* _Assignment_
Some lines in the material below hold the word "computer". Copy all of them.

* _Data extract_
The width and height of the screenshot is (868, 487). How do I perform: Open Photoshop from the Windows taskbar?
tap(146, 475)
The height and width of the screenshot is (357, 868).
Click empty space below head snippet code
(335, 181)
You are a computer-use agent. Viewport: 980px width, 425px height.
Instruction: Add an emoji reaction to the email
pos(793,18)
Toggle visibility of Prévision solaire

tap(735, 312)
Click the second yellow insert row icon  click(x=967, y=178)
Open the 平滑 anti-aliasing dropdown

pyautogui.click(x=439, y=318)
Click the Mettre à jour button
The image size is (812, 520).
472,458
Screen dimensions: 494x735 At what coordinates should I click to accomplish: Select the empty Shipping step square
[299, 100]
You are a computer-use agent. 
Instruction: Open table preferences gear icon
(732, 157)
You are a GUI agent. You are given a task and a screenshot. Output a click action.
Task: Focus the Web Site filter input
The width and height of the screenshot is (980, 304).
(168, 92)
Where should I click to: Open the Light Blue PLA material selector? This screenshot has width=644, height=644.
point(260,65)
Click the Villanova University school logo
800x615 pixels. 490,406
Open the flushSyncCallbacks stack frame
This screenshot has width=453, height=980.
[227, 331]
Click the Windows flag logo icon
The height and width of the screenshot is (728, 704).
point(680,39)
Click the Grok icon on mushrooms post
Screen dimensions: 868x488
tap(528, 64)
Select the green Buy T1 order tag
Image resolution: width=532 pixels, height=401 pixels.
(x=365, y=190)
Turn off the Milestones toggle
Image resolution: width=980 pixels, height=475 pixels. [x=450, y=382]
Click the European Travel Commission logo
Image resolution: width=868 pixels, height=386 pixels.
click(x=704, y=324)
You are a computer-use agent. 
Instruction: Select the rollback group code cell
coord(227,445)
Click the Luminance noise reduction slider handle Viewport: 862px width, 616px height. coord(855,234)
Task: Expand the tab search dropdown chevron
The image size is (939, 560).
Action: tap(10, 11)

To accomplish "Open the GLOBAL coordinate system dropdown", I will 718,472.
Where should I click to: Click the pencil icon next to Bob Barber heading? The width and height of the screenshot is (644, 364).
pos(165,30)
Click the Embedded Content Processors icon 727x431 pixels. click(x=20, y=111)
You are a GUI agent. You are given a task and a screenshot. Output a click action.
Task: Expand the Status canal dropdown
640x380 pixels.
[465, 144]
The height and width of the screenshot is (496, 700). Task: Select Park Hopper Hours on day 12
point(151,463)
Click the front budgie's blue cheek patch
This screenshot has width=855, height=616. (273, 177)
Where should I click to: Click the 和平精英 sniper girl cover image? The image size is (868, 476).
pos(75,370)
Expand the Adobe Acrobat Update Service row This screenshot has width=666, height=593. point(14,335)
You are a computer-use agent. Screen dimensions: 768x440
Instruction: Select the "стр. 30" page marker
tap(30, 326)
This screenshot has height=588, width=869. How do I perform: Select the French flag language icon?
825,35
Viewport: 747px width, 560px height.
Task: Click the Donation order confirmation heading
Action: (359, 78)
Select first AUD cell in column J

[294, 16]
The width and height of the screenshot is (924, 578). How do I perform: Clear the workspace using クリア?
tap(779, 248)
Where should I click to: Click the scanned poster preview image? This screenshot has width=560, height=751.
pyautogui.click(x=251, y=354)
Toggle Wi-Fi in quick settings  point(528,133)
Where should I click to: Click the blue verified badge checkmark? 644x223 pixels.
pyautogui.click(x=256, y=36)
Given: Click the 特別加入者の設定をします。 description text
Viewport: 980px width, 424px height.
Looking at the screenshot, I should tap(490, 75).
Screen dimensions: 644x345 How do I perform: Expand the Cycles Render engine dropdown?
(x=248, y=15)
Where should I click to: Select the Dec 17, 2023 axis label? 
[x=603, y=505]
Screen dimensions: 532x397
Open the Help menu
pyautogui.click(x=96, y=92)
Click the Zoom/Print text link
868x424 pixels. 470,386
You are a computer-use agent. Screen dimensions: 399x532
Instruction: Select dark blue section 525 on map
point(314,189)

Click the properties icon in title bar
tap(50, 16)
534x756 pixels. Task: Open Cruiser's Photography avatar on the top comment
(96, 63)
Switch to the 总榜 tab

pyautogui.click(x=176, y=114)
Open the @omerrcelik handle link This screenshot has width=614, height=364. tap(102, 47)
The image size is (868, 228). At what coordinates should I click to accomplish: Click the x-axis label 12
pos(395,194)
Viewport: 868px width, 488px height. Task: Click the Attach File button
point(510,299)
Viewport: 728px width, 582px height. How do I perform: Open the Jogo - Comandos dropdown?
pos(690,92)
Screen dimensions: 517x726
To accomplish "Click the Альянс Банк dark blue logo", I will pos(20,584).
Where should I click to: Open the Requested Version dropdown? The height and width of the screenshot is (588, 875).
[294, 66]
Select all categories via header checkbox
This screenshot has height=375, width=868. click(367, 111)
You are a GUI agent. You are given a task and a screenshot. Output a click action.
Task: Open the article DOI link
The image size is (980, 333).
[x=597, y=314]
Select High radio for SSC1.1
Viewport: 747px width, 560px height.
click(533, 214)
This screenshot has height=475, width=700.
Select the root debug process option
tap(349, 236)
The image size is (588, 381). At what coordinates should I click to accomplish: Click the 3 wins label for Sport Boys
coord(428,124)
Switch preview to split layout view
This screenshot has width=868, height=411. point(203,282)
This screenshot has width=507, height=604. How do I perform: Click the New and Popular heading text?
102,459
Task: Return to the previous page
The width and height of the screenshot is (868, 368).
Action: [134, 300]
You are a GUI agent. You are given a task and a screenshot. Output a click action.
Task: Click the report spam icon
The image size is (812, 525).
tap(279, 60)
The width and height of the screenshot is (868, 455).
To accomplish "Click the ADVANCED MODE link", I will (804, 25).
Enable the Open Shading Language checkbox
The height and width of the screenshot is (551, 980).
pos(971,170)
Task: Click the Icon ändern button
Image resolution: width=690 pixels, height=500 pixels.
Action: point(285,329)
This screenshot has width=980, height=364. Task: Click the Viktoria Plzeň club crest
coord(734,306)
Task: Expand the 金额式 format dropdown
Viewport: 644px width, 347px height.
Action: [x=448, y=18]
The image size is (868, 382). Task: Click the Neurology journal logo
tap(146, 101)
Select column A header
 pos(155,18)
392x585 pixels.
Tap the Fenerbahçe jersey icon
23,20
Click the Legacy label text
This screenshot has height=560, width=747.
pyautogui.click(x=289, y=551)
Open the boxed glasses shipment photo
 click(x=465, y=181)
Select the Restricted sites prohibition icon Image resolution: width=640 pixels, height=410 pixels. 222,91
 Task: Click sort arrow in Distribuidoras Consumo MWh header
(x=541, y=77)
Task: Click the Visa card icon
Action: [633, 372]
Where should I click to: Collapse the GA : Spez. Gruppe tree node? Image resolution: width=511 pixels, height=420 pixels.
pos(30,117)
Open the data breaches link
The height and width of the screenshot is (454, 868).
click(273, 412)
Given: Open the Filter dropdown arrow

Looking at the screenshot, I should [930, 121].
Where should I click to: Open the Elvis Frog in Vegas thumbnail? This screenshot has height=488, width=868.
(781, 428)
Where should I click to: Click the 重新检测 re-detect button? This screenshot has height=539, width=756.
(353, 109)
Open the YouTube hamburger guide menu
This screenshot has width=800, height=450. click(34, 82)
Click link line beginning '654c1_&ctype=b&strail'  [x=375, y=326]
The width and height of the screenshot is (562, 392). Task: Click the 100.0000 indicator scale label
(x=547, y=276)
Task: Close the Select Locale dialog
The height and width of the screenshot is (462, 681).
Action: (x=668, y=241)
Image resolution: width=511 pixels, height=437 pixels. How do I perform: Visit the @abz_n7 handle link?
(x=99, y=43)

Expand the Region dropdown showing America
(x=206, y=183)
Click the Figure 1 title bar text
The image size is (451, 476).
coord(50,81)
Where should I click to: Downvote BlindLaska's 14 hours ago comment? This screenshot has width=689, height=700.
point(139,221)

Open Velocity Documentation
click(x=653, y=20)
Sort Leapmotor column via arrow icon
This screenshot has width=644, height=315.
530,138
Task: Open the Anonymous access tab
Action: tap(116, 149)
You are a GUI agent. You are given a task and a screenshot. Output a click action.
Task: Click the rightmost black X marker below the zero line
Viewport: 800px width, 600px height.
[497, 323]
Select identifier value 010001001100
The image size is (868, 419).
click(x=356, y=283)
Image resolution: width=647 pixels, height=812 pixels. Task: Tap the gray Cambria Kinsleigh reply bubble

* _Result below_
You are a computer-use agent. Viewport: 980px width, 425px height.
You are a computer-use agent. 
You are a computer-use agent. 
You are a computer-use agent. Screen dimensions: 768x440
You are a computer-use agent. Screen dimensions: 399x532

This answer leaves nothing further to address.